Assignment: Each line from the one containing "MySQL Cluster CGE (117, 872)" through the last line of the data below is to be written out verbatim, and nothing more.

(Collected data entries)
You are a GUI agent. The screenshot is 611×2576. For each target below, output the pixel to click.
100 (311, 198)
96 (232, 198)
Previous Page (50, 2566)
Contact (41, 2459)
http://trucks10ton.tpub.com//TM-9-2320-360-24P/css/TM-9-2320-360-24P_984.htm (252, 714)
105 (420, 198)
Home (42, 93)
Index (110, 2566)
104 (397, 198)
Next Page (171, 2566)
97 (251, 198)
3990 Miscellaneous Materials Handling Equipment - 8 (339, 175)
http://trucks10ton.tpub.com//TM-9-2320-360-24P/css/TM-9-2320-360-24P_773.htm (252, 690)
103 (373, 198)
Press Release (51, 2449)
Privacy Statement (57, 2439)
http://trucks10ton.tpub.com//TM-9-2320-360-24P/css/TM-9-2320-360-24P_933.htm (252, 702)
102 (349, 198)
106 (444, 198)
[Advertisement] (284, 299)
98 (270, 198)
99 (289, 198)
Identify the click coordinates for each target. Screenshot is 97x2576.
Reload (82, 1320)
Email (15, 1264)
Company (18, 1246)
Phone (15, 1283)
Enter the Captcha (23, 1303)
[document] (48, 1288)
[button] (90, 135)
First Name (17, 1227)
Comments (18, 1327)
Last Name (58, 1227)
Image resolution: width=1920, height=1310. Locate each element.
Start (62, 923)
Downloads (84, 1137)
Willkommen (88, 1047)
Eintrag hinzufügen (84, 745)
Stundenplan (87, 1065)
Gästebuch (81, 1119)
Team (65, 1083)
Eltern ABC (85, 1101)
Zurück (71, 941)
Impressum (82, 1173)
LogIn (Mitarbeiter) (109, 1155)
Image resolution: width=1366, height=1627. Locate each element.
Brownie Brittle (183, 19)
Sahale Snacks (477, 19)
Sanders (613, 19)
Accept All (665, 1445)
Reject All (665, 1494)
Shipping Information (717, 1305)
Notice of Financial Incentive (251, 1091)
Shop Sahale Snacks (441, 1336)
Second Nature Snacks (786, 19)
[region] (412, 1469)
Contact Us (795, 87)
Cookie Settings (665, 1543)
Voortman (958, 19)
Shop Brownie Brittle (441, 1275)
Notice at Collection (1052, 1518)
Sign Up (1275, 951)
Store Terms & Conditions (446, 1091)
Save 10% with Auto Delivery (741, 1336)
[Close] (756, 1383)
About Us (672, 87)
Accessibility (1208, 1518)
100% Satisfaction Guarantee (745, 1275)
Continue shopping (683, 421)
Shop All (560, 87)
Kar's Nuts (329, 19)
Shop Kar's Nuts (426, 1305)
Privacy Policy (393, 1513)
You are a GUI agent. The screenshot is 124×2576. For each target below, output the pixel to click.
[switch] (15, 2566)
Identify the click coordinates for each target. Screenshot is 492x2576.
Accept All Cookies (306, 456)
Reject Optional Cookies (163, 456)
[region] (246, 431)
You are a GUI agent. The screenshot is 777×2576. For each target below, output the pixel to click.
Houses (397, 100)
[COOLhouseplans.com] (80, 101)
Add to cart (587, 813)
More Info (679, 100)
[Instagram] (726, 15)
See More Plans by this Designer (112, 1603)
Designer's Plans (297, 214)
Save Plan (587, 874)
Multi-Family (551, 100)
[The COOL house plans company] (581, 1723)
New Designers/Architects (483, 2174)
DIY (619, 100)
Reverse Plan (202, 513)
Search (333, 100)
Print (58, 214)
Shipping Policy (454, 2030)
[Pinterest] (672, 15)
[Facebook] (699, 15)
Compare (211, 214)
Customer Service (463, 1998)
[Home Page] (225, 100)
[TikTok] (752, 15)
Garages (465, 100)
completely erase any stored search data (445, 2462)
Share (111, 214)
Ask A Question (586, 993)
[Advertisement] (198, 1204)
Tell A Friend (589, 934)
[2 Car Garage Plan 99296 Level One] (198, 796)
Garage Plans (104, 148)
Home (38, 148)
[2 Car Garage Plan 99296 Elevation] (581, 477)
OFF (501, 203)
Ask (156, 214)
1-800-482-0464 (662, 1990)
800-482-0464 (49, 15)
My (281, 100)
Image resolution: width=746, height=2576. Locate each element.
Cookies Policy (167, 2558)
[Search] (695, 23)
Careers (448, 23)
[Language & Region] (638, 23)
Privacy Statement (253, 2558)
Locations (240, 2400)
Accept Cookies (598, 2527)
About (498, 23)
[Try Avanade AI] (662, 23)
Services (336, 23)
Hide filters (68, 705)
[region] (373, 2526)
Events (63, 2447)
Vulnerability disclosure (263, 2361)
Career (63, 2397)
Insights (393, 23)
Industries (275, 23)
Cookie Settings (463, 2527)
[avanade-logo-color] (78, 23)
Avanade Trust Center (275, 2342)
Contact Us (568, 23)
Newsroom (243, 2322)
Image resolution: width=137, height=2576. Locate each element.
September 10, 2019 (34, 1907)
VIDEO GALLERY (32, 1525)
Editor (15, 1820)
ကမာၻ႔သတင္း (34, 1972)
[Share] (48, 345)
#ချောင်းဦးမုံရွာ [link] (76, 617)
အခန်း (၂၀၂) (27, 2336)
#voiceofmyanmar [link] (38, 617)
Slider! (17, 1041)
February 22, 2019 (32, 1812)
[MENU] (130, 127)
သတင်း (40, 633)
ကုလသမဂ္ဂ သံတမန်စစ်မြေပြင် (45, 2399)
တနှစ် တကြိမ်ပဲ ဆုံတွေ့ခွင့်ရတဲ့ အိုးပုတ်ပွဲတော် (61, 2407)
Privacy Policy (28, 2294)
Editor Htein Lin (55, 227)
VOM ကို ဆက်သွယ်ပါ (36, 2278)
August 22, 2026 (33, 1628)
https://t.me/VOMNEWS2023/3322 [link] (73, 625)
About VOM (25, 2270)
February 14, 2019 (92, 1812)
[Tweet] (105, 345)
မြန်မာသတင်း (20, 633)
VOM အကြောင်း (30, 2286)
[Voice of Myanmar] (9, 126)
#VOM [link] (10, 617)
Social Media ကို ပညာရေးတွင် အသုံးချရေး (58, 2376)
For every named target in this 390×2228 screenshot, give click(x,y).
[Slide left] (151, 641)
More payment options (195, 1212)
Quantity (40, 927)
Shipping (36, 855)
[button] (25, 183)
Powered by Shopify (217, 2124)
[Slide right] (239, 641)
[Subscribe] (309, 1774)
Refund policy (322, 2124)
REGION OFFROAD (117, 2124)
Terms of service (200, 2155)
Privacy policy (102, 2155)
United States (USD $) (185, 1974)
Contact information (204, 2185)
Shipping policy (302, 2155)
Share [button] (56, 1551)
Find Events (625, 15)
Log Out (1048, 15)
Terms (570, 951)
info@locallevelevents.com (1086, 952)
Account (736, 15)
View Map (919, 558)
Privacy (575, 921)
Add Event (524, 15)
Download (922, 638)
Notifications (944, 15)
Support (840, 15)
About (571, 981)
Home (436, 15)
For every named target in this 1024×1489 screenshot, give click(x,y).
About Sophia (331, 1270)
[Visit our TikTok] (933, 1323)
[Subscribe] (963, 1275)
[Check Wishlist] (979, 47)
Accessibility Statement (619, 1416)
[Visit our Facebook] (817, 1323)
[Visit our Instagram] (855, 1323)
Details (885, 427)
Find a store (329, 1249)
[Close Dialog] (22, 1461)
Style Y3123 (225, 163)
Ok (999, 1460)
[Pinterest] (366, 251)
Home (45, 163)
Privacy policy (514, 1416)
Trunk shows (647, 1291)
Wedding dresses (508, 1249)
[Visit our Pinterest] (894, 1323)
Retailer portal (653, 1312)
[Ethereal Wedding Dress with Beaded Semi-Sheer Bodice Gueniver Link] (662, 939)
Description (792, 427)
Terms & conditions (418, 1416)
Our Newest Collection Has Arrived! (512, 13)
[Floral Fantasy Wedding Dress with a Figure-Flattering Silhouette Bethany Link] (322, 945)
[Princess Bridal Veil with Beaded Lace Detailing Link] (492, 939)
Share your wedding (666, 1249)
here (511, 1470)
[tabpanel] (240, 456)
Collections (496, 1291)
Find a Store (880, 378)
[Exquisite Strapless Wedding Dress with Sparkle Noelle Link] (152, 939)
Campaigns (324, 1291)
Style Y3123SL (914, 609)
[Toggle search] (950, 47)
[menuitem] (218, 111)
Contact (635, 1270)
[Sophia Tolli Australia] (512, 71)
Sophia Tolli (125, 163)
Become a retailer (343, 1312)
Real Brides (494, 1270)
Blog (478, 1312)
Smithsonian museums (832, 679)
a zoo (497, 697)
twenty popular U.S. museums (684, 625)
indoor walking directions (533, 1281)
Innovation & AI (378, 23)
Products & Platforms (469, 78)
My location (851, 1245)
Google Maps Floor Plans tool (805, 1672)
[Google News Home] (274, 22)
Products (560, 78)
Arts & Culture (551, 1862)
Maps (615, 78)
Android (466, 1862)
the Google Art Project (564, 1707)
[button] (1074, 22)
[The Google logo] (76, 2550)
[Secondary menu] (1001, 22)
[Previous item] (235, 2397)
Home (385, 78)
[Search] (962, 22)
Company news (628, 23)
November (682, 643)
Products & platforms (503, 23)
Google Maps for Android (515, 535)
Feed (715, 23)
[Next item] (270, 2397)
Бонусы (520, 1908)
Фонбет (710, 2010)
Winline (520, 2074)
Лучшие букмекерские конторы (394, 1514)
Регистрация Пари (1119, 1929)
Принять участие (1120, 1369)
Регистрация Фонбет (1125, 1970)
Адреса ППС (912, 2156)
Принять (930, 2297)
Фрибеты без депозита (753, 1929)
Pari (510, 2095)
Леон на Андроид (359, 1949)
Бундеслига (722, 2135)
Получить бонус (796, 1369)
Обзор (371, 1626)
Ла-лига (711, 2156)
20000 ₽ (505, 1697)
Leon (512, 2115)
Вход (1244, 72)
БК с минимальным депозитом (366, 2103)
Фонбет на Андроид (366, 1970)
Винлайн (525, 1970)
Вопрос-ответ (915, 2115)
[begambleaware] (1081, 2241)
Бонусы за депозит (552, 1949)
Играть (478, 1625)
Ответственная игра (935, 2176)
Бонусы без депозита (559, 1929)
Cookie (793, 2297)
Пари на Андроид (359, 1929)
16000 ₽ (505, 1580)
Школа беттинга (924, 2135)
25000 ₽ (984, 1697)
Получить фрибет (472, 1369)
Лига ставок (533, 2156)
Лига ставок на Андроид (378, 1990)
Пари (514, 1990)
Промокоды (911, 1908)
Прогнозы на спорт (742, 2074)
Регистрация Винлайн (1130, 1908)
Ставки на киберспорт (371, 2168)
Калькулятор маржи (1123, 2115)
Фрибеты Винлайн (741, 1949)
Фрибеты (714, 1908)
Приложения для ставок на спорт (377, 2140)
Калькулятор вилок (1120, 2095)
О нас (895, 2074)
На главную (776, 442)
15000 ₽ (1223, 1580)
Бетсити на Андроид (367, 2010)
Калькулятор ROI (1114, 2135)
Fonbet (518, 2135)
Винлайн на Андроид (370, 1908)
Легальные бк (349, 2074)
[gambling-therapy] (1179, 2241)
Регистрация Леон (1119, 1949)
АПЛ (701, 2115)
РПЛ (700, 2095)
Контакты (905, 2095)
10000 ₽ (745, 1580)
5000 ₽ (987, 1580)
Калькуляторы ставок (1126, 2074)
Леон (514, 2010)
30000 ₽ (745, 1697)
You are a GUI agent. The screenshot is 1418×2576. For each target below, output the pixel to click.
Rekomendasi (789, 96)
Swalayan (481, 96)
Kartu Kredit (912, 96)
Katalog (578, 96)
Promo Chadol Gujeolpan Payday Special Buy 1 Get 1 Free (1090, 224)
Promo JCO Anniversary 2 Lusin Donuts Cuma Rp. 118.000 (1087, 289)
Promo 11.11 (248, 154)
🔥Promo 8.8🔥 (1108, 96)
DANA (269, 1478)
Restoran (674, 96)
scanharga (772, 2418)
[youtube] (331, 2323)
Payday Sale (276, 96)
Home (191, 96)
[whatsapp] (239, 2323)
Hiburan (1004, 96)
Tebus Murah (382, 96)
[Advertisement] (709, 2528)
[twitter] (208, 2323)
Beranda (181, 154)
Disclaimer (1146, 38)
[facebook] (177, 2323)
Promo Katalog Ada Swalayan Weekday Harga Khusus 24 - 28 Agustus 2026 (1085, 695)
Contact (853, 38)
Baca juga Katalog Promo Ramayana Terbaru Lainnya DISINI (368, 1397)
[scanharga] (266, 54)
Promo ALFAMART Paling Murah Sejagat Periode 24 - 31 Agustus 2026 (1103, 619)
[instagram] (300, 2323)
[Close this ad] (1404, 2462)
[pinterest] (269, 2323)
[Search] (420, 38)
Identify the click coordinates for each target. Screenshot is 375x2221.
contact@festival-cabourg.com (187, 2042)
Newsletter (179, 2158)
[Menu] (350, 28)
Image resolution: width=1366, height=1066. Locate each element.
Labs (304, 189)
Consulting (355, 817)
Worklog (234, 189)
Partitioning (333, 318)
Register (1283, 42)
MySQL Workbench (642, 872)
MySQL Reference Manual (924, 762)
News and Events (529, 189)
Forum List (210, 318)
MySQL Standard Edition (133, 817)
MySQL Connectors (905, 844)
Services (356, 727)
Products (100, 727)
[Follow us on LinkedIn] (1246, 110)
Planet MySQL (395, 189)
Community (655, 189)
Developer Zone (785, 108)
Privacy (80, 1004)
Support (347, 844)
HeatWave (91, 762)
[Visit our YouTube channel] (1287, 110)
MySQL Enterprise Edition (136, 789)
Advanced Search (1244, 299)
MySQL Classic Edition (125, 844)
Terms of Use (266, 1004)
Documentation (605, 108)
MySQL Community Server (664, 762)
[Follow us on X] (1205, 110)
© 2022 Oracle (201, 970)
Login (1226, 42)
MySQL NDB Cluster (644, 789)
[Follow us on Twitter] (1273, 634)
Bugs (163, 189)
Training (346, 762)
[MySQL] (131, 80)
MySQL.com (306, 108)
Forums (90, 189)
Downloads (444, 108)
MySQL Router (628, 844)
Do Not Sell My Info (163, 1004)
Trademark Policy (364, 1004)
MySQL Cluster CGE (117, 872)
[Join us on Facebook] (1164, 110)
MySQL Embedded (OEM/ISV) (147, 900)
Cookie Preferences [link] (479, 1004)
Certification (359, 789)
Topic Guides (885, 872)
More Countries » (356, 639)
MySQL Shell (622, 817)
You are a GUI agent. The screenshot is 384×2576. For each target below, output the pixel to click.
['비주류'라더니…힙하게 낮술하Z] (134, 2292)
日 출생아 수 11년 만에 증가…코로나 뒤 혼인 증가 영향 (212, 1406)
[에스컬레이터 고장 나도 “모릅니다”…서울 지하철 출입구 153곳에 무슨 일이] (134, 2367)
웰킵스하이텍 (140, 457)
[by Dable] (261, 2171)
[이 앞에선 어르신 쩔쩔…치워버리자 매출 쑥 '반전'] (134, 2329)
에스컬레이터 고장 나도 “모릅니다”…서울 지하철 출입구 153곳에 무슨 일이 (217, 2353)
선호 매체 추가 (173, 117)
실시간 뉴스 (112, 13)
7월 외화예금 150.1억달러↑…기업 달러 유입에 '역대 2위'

Solution below:
MySQL Cluster CGE (117, 872)
[Join us on Facebook] (1164, 110)
MySQL Embedded (OEM/ISV) (147, 900)
Cookie Preferences [link] (479, 1004)
Certification (359, 789)
Topic Guides (885, 872)
More Countries » (356, 639)
MySQL Shell (622, 817)
You are a GUI agent. The screenshot is 384×2576. For each target below, output the pixel to click.
['비주류'라더니…힙하게 낮술하Z] (134, 2292)
日 출생아 수 11년 만에 증가…코로나 뒤 혼인 증가 영향 (212, 1406)
[에스컬레이터 고장 나도 “모릅니다”…서울 지하철 출입구 153곳에 무슨 일이] (134, 2367)
웰킵스하이텍 (140, 457)
[by Dable] (261, 2171)
[이 앞에선 어르신 쩔쩔…치워버리자 매출 쑥 '반전'] (134, 2329)
에스컬레이터 고장 나도 “모릅니다”…서울 지하철 출입구 153곳에 무슨 일이 (217, 2353)
선호 매체 추가 (173, 117)
실시간 뉴스 (112, 13)
7월 외화예금 150.1억달러↑…기업 달러 유입에 '역대 2위'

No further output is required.